Ideas of abnormality become less appropriate as society becomes more knowingly neurodivergent. Many more individuals are seeking out and receiving late diagnosis for autism, ADHD, and learning disabilities, and more people are affected by mental health issues. Anxiety, often influenced by environmental, social and cultural factors now affects over 20% of children and adolescents in the US (Merikangas et al, 2010). Untreated anxiety in early childhood can persist into adulthood, often ensuring that these individuals develop more mental health issues and embody more abnormal behaviours and identities.
Mental health issues are multi-faceted and reflect the relationship between innate temperaments, hereditary conditions, and social and cultural factors. Concepts of abnormality are similarly context-embedded and are often defined by the characteristics of the individual and how they are perceived by others. Cultural and medical concepts which uphold ideas of abnormality cause greater issues for people who are historically marginalised including children, women, trans people and People of Colour. The label of abnormality for some can mean help and support, but for many more it would likely cause a lifetime of stigmatisation and ostracisation.
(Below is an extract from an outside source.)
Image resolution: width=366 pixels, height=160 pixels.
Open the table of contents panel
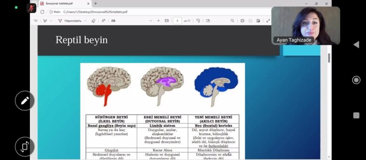[x=35, y=21]
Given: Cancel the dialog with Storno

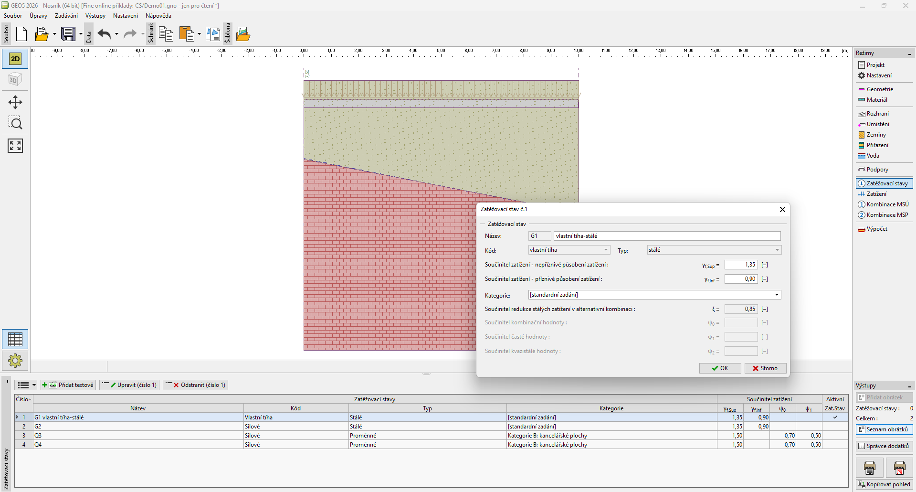Looking at the screenshot, I should pos(765,368).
Cacioppo, J.T., & Freberg, L.A. (2013). Discovering psychology: the science of the mind. Wadsworth CENGAGE Learning.
Emerson, E., & Einfeld, S.L. (2011). Challenging behaviour. Cambridge University Press.
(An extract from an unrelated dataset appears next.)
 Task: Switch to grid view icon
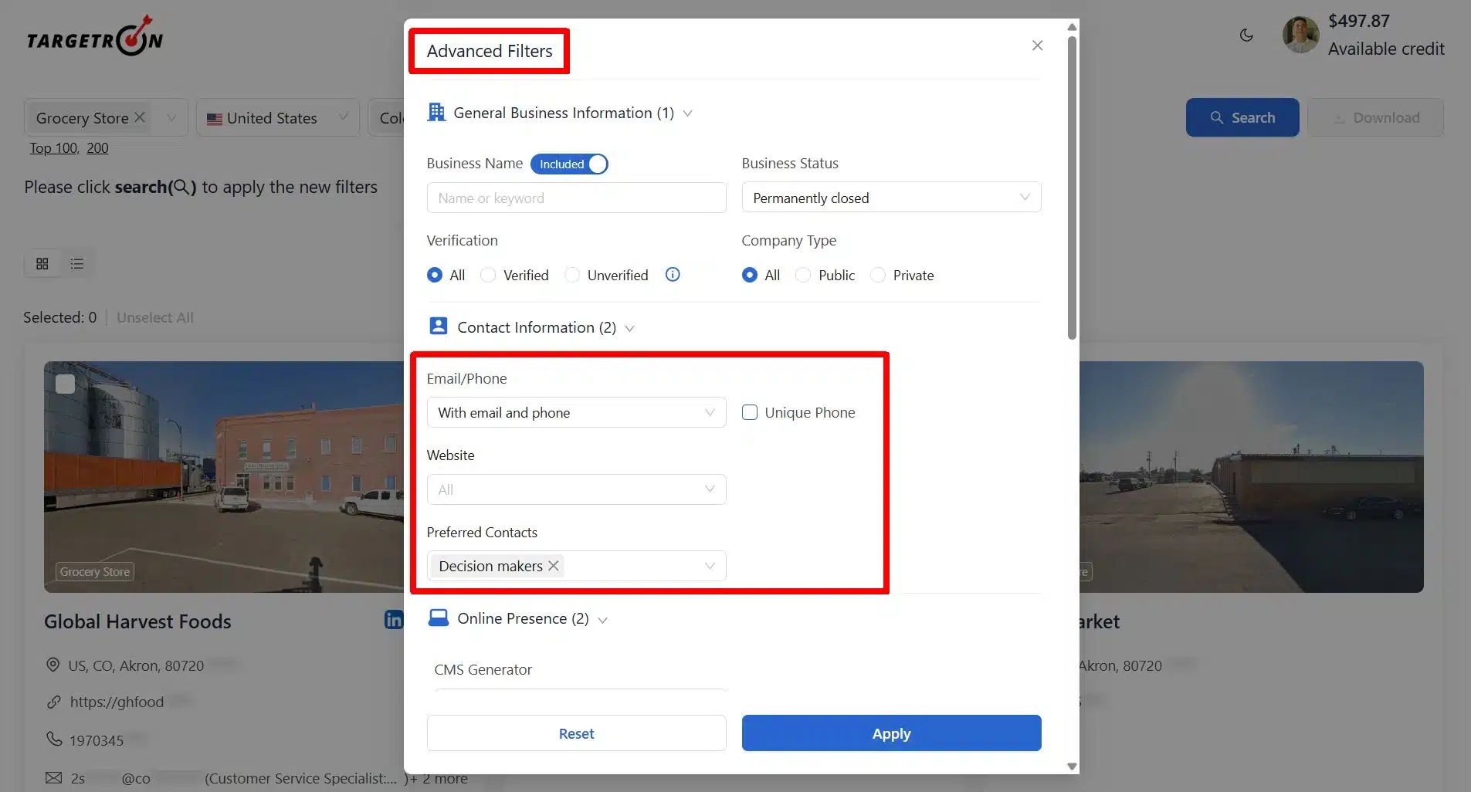42,264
Kessler, R.C., Chiu, W.T., Jin, R., Ruscio, A.M., Shear, K., & Walkers, E.E. (2006). The epidemiology of panic attacks, panic disorders and agoraphobia in the National Comorbidity Survey replication. Archives of General Psychiatry, 63, 415-424.
Merikangas, K.R., He, J.P., Burnstein, M., Swanson, S.A, Avenevoli, S., & Cui, L. (2010). Lifetime prevalence of mental disorders in U.S. adolescents: results from the National Comorbidity Survey Replication—Adolescent Supplement (NCS-A). Journal of American Academy of Child and Adolescent Psychiatry, 49 (10), 980–9.